Excerpted records start
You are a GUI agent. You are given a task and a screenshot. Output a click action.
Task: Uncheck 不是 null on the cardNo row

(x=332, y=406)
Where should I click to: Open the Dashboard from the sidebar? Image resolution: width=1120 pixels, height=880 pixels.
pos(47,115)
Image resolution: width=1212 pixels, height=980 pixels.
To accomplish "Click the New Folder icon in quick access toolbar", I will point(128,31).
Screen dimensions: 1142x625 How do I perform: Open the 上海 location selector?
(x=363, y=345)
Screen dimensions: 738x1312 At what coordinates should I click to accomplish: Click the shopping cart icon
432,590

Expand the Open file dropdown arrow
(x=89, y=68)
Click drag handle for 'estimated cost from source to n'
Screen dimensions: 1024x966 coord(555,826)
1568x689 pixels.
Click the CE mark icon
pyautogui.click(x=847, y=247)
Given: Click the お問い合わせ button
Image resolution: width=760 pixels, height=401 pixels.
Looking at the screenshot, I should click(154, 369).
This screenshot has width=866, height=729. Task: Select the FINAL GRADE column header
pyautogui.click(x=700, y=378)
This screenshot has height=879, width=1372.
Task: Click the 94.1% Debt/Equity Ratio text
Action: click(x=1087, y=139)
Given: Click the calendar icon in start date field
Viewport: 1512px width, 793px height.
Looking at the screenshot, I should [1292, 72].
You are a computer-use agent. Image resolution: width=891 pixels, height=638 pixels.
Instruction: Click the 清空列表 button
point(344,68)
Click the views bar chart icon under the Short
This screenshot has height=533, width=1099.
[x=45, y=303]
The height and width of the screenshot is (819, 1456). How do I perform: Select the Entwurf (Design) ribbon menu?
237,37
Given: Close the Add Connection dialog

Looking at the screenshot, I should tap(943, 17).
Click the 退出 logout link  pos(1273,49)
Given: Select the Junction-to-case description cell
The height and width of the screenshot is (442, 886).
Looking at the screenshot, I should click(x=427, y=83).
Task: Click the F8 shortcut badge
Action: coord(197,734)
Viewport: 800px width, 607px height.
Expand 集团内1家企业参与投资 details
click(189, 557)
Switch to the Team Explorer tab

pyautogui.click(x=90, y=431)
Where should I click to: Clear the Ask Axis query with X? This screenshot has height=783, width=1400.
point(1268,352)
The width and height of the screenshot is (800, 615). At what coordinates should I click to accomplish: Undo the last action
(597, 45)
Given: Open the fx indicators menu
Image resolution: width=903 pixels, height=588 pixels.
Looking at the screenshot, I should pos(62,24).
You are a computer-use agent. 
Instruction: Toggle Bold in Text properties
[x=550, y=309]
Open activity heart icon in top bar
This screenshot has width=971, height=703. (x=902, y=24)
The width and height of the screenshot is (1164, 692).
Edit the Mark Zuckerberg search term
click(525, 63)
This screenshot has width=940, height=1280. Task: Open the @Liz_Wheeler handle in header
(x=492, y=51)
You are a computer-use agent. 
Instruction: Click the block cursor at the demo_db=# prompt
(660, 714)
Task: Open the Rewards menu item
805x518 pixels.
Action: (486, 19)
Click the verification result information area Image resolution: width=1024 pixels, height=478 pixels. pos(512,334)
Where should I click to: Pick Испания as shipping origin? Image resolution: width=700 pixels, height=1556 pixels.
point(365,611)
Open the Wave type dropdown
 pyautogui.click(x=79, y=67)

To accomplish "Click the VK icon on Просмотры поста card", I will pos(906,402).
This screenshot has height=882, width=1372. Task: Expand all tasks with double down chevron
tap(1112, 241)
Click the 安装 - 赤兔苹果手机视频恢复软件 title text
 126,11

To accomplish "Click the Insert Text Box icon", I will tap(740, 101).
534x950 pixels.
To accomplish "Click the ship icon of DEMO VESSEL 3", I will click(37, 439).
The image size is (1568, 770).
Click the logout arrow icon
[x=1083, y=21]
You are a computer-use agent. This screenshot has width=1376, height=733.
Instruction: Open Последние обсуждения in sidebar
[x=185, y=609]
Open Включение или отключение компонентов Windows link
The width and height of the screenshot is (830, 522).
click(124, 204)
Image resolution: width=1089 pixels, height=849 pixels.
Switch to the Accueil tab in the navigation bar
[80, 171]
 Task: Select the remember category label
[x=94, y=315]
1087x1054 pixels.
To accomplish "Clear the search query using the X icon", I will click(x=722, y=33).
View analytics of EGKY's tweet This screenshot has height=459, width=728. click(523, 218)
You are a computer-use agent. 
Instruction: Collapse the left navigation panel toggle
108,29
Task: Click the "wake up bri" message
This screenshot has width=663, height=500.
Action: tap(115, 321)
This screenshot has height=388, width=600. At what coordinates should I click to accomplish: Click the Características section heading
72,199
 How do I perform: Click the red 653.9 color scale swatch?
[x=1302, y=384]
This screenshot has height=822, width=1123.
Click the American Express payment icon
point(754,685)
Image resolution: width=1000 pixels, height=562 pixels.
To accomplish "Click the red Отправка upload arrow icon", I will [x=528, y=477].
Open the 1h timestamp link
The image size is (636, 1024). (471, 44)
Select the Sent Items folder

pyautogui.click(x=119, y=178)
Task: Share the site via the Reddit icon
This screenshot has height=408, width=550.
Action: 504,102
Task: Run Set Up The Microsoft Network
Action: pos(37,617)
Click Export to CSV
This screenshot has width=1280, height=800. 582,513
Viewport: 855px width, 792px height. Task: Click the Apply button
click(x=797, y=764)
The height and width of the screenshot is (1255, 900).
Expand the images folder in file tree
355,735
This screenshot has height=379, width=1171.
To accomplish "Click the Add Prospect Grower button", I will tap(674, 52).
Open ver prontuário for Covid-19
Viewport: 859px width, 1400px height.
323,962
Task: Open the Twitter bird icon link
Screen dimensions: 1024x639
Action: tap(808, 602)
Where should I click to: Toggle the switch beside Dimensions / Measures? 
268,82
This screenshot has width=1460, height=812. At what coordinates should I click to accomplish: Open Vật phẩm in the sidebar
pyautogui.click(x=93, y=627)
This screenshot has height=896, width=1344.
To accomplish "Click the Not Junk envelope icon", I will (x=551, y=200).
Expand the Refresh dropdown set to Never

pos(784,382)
Excerpted records end
In the records above, can you change "Image resolution" to "Screen resolution" everywhere it occurs and leave everything else untouched?

You are a GUI agent. You are given a task and a screenshot. Output a click action.
Task: Uncheck 不是 null on the cardNo row

(x=332, y=406)
Where should I click to: Open the Dashboard from the sidebar? Screen resolution: width=1120 pixels, height=880 pixels.
pos(47,115)
Screen resolution: width=1212 pixels, height=980 pixels.
To accomplish "Click the New Folder icon in quick access toolbar", I will point(128,31).
Screen dimensions: 1142x625 How do I perform: Open the 上海 location selector?
(x=363, y=345)
Screen dimensions: 738x1312 At what coordinates should I click to accomplish: Click the shopping cart icon
432,590

Expand the Open file dropdown arrow
(x=89, y=68)
Click drag handle for 'estimated cost from source to n'
Screen dimensions: 1024x966 coord(555,826)
1568x689 pixels.
Click the CE mark icon
pyautogui.click(x=847, y=247)
Given: Click the お問い合わせ button
Screen resolution: width=760 pixels, height=401 pixels.
Looking at the screenshot, I should click(154, 369).
This screenshot has width=866, height=729. Task: Select the FINAL GRADE column header
pyautogui.click(x=700, y=378)
This screenshot has height=879, width=1372.
Task: Click the 94.1% Debt/Equity Ratio text
Action: click(x=1087, y=139)
Given: Click the calendar icon in start date field
Viewport: 1512px width, 793px height.
Looking at the screenshot, I should [1292, 72].
You are a computer-use agent. Screen resolution: width=891 pixels, height=638 pixels.
Instruction: Click the 清空列表 button
point(344,68)
Click the views bar chart icon under the Short
This screenshot has height=533, width=1099.
[x=45, y=303]
The height and width of the screenshot is (819, 1456). How do I perform: Select the Entwurf (Design) ribbon menu?
237,37
Given: Close the Add Connection dialog

Looking at the screenshot, I should tap(943, 17).
Click the 退出 logout link  pos(1273,49)
Given: Select the Junction-to-case description cell
The height and width of the screenshot is (442, 886).
Looking at the screenshot, I should click(x=427, y=83).
Task: Click the F8 shortcut badge
Action: coord(197,734)
Viewport: 800px width, 607px height.
Expand 集团内1家企业参与投资 details
click(189, 557)
Switch to the Team Explorer tab

pyautogui.click(x=90, y=431)
Where should I click to: Clear the Ask Axis query with X? This screenshot has height=783, width=1400.
point(1268,352)
The width and height of the screenshot is (800, 615). At what coordinates should I click to accomplish: Undo the last action
(597, 45)
Given: Open the fx indicators menu
Screen resolution: width=903 pixels, height=588 pixels.
Looking at the screenshot, I should pos(62,24).
You are a computer-use agent. 
Instruction: Toggle Bold in Text properties
[x=550, y=309]
Open activity heart icon in top bar
This screenshot has width=971, height=703. (x=902, y=24)
The width and height of the screenshot is (1164, 692).
Edit the Mark Zuckerberg search term
click(525, 63)
This screenshot has width=940, height=1280. Task: Open the @Liz_Wheeler handle in header
(x=492, y=51)
You are a computer-use agent. 
Instruction: Click the block cursor at the demo_db=# prompt
(660, 714)
Task: Open the Rewards menu item
805x518 pixels.
Action: (486, 19)
Click the verification result information area Screen resolution: width=1024 pixels, height=478 pixels. pos(512,334)
Where should I click to: Pick Испания as shipping origin? Screen resolution: width=700 pixels, height=1556 pixels.
point(365,611)
Open the Wave type dropdown
 pyautogui.click(x=79, y=67)

To accomplish "Click the VK icon on Просмотры поста card", I will pos(906,402).
This screenshot has height=882, width=1372. Task: Expand all tasks with double down chevron
tap(1112, 241)
Click the 安装 - 赤兔苹果手机视频恢复软件 title text
 126,11

To accomplish "Click the Insert Text Box icon", I will tap(740, 101).
534x950 pixels.
To accomplish "Click the ship icon of DEMO VESSEL 3", I will click(37, 439).
The image size is (1568, 770).
Click the logout arrow icon
[x=1083, y=21]
You are a computer-use agent. This screenshot has width=1376, height=733.
Instruction: Open Последние обсуждения in sidebar
[x=185, y=609]
Open Включение или отключение компонентов Windows link
The width and height of the screenshot is (830, 522).
click(124, 204)
Screen resolution: width=1089 pixels, height=849 pixels.
Switch to the Accueil tab in the navigation bar
[80, 171]
 Task: Select the remember category label
[x=94, y=315]
1087x1054 pixels.
To accomplish "Clear the search query using the X icon", I will click(x=722, y=33).
View analytics of EGKY's tweet This screenshot has height=459, width=728. click(523, 218)
You are a computer-use agent. 
Instruction: Collapse the left navigation panel toggle
108,29
Task: Click the "wake up bri" message
This screenshot has width=663, height=500.
Action: tap(115, 321)
This screenshot has height=388, width=600. At what coordinates should I click to accomplish: Click the Características section heading
72,199
 How do I perform: Click the red 653.9 color scale swatch?
[x=1302, y=384]
This screenshot has height=822, width=1123.
Click the American Express payment icon
point(754,685)
Screen resolution: width=1000 pixels, height=562 pixels.
To accomplish "Click the red Отправка upload arrow icon", I will [x=528, y=477].
Open the 1h timestamp link
The image size is (636, 1024). (471, 44)
Select the Sent Items folder

pyautogui.click(x=119, y=178)
Task: Share the site via the Reddit icon
This screenshot has height=408, width=550.
Action: 504,102
Task: Run Set Up The Microsoft Network
Action: pos(37,617)
Click Export to CSV
This screenshot has width=1280, height=800. 582,513
Viewport: 855px width, 792px height. Task: Click the Apply button
click(x=797, y=764)
The height and width of the screenshot is (1255, 900).
Expand the images folder in file tree
355,735
This screenshot has height=379, width=1171.
To accomplish "Click the Add Prospect Grower button", I will tap(674, 52).
Open ver prontuário for Covid-19
Viewport: 859px width, 1400px height.
323,962
Task: Open the Twitter bird icon link
Screen dimensions: 1024x639
Action: tap(808, 602)
Where should I click to: Toggle the switch beside Dimensions / Measures? 
268,82
This screenshot has width=1460, height=812. At what coordinates should I click to accomplish: Open Vật phẩm in the sidebar
pyautogui.click(x=93, y=627)
This screenshot has height=896, width=1344.
To accomplish "Click the Not Junk envelope icon", I will (x=551, y=200).
Expand the Refresh dropdown set to Never

pos(784,382)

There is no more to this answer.